The family thinks their game is the first and only Thanksgiving game on the market. They feel it epitomizes the call of Ephesians 5:20 in the Bible, which encourages the faithful to be “always giving thanks to God the Father for everything, in the name of our Lord Jesus Christ,” Lester said.
Although no data is in yet on sales figures for this year, Stotz said there are literally tens of thousands of games on the shelves this year available for purchase.
If each one is taken home and played by a family of three or more, it will “add up to millions of expressions of gratitude to God and others,” he said. “That’s a lot of thanksgiving. We are completely convinced that this is not our game, but God’s. We give him all the credit for any success that it has.”
It was two years ago, at the close of the family’s 2006 Thanksgiving dinner, that the family got serious about developing and marketing the game. Tim Lester, married to the Stotzes’ daughter, Maria, stood up from the table and urged Stotz to “share the game with the world,” Stotz said.
In 1992, the family had made an initial attempt to formalize the rules of the game and have it produced for the marketplace, but those plans never got off the ground and were shuffled aside while John pursued an MBA and Maria attended seminary for a career in music ministry.
The second time around, everything seems to have fallen into place.
Last October, with only seven prototypes of the game to their name, Lester earmarked one for the Cracker Barrel seasonal merchandise buyer in Lebanon, Tenn.
He was told that the company’s buying for the Thanksgiving 2008 season had already been done, but he sent the game anyway — only to have it lost under some Christmas merchandise at the Cracker Barrel offices where it went unopened for months.
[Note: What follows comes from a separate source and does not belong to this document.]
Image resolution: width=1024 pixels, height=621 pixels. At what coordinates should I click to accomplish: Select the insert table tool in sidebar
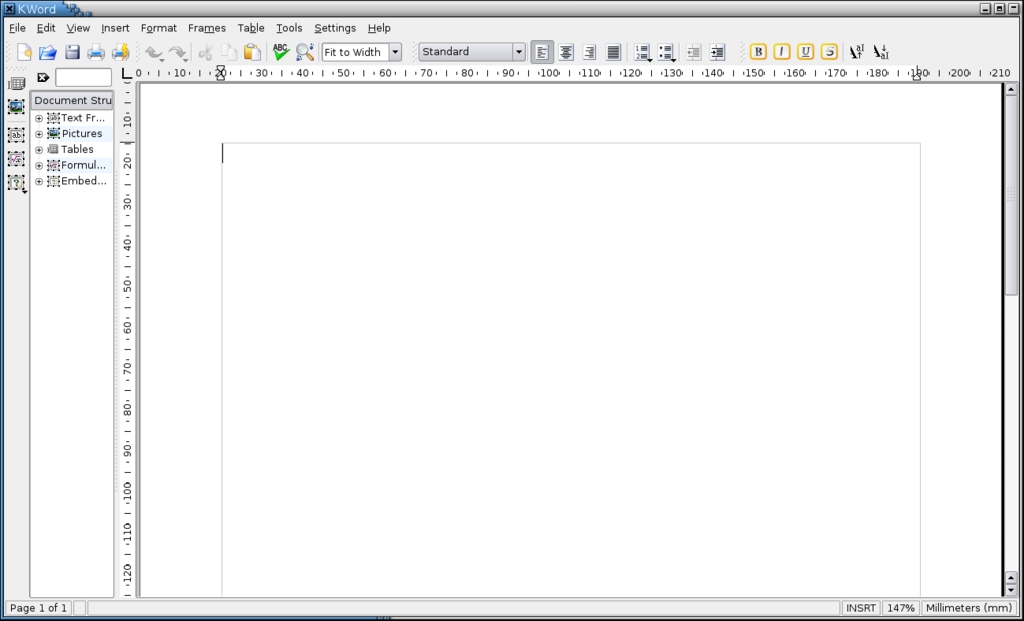[17, 84]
When it was finally found, the buyer had her staff members play the game. They loved it so much, she replied to Lester immediately, informing him that Cracker Barrel would carry the game at all stores if he could have it ready by June 8.
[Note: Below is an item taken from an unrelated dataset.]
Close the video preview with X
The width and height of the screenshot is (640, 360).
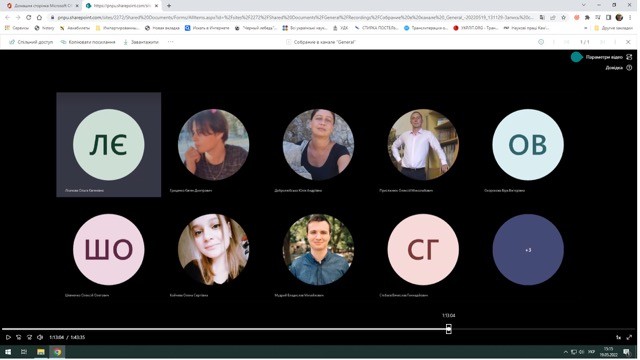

It was a nearly unheard-of success for a game in its first year of production.
“The signs are abundant that God has a purpose for it,” said Stotz, an active member of Calvary Baptist Church and longtime youth volunteer there.
Stotz and his wife are donating a portion of the proceeds of the game’s sales to both Mission Arlington, a ministry in Arlington, Texas.
Even unexpected twists and turns in the development process have had a higher purpose, Stotz believes — for example, when the initial Wisconsin distributor suddenly bowed out of development, leading the family to search for another company in Chicago to develop the game.
And the downturn in the economy might actually bode well for the game, Lester said, as people reconnect with the simpler, more affordable pleasures of just spending time together.
The game “will create fond memories for years to come for everyone who plays it,” Lester said. “It provides a forum or a format to open the door to discussions about what we’re thankful for — so appropriate for Thanksgiving Day — a dialogue that might be unnatural or forced without the game.”
Maria Lester, Stotz’s daughter, knows the game must offer something worthwhile to have stayed fresh and fun for her own family for 30 years running.
“It never gets old,” she said. “I want to play. I want to win every year.”
Sometimes the entries are funny: During years when there were new babies, parents have listed that they were thankful for pacifiers or late-night TV to keep them company during feedings. Others are predictable: Louie’s mother-in-law, Peryda Pike, always includes “a warm house” as one of her answers. Everyone always knows that one’s hers.
When the game is over, usually after about 45 minutes to an hour when 10 people play, the family awards a small prize, such as a Christmas ornament or next year’s calendar or even the largest piece of pumpkin pie, to the winner.
For Jo Ellen, Louie’s wife, the game represents an easy, fun way to include everyone — close family and guests alike — gathered together during the holiday.
Playing the game “gives you a chance to feel you’ve connected with everybody that’s there. It’s fun and it’s meaningful,” she said.